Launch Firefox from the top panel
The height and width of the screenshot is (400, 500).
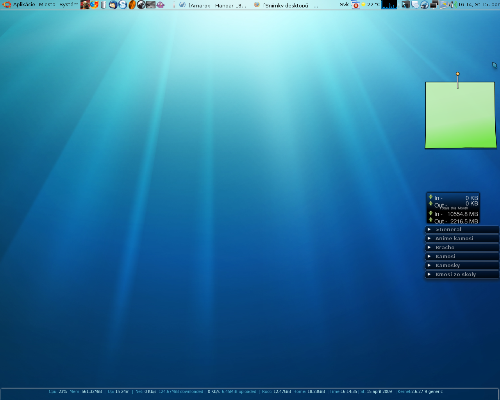[94, 5]
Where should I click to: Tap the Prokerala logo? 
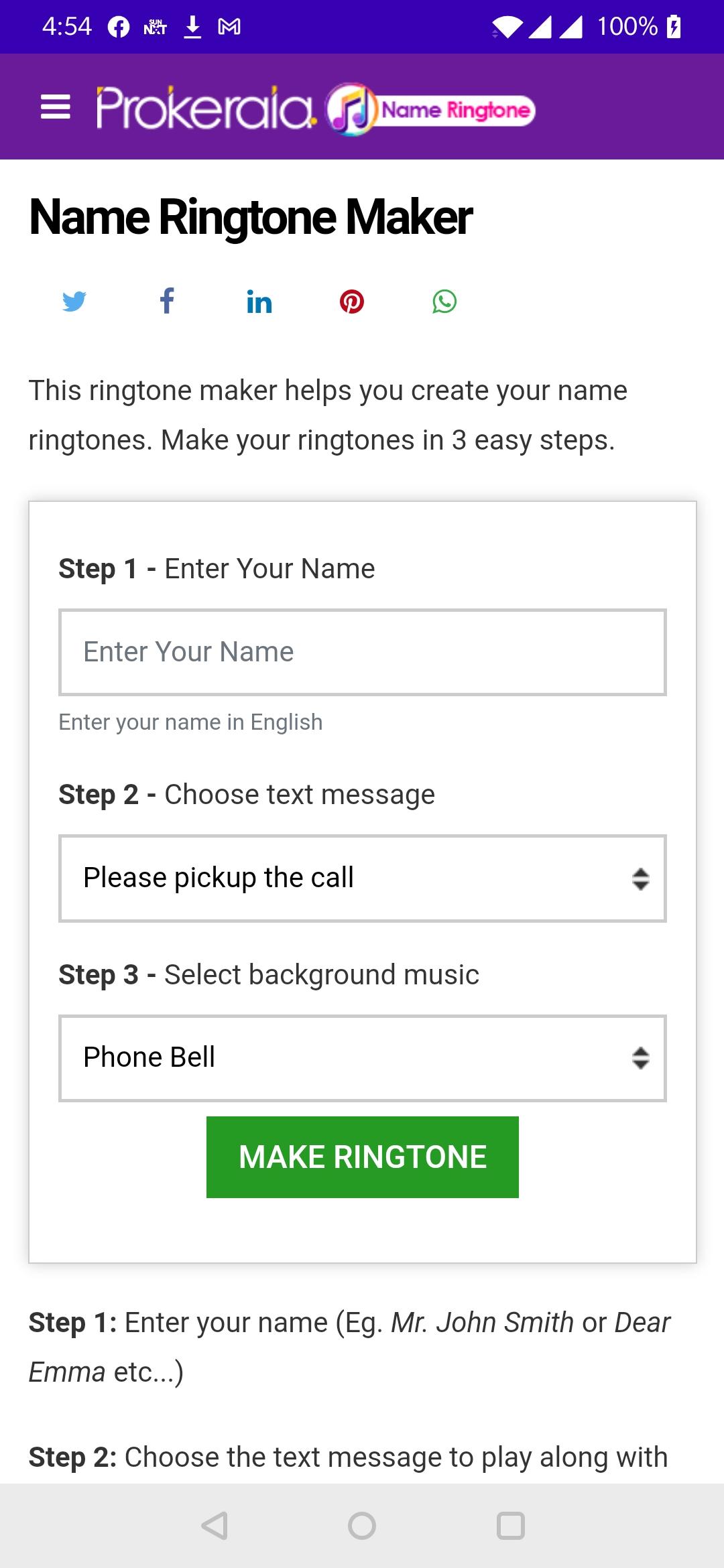pyautogui.click(x=206, y=108)
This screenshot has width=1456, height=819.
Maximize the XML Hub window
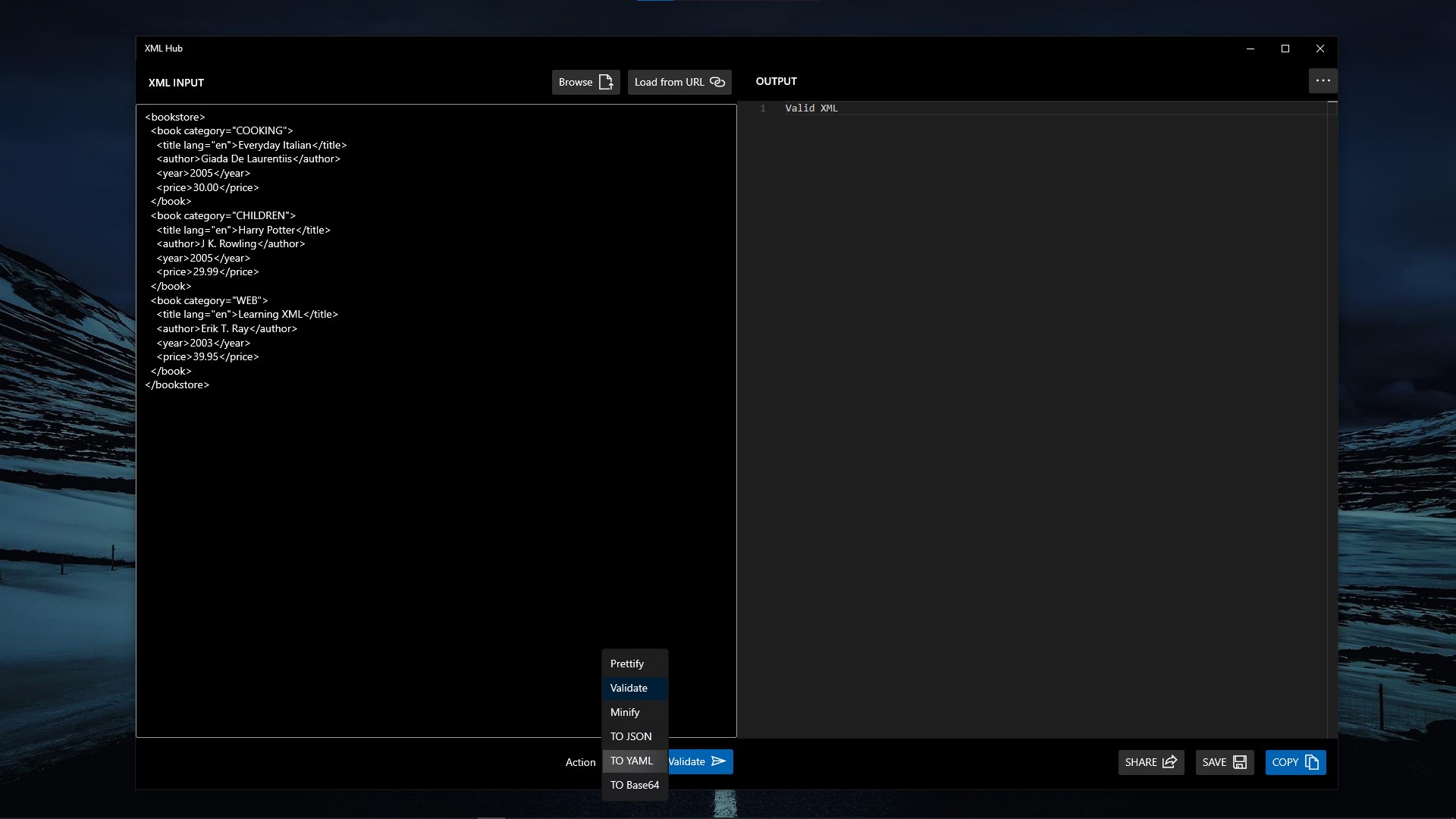pos(1285,49)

^^^^^^^^^^^^^^^^

Requirement: Your answer must be the lines from the one containing "The height and" through the last line of the records, both included, written out exactly and without pictures.

Answer section:
The height and width of the screenshot is (400, 500).
[94, 5]
Where should I click to: Tap the Prokerala logo? 
pyautogui.click(x=206, y=108)
This screenshot has width=1456, height=819.
Maximize the XML Hub window
pos(1285,49)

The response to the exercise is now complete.